== Given data ==
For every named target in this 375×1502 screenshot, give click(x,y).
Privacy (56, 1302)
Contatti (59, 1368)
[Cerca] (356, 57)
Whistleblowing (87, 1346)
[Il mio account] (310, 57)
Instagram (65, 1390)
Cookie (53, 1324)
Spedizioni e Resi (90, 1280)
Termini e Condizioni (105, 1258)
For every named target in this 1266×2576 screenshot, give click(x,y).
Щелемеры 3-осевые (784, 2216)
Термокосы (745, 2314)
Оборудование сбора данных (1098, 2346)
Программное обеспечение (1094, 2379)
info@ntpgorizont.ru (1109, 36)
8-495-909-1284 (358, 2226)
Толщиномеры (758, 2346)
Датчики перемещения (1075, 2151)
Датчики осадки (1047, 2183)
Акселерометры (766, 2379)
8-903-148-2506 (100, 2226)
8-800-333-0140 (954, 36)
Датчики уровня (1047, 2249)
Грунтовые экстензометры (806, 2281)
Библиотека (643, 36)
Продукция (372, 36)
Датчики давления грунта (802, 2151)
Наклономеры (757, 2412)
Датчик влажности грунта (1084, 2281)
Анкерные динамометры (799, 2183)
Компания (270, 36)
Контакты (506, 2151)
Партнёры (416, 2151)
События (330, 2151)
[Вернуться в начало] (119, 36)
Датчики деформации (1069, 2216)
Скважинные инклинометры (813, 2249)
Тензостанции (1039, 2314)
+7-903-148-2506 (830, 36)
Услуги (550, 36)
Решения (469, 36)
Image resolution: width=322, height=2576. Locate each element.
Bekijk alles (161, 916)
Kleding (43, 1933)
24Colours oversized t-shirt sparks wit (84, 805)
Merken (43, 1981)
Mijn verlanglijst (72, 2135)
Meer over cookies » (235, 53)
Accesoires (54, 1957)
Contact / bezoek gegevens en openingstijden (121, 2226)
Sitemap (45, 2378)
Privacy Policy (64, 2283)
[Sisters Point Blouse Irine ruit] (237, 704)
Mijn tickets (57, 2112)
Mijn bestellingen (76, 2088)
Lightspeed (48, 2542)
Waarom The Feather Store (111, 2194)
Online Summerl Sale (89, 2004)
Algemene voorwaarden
===
Prompt> Nothing from before the line containing "Merken (43, 1981)" should appear; copy that line and each one after it through the last line of the entries, exactly.

Task output>
Merken (43, 1981)
Mijn verlanglijst (72, 2135)
Meer over cookies » (235, 53)
Accesoires (54, 1957)
Contact / bezoek gegevens en openingstijden (121, 2226)
Sitemap (45, 2378)
Privacy Policy (64, 2283)
[Sisters Point Blouse Irine ruit] (237, 704)
Mijn tickets (57, 2112)
Mijn bestellingen (76, 2088)
Lightspeed (48, 2542)
Waarom The Feather Store (111, 2194)
Online Summerl Sale (89, 2004)
Algemene voorwaarden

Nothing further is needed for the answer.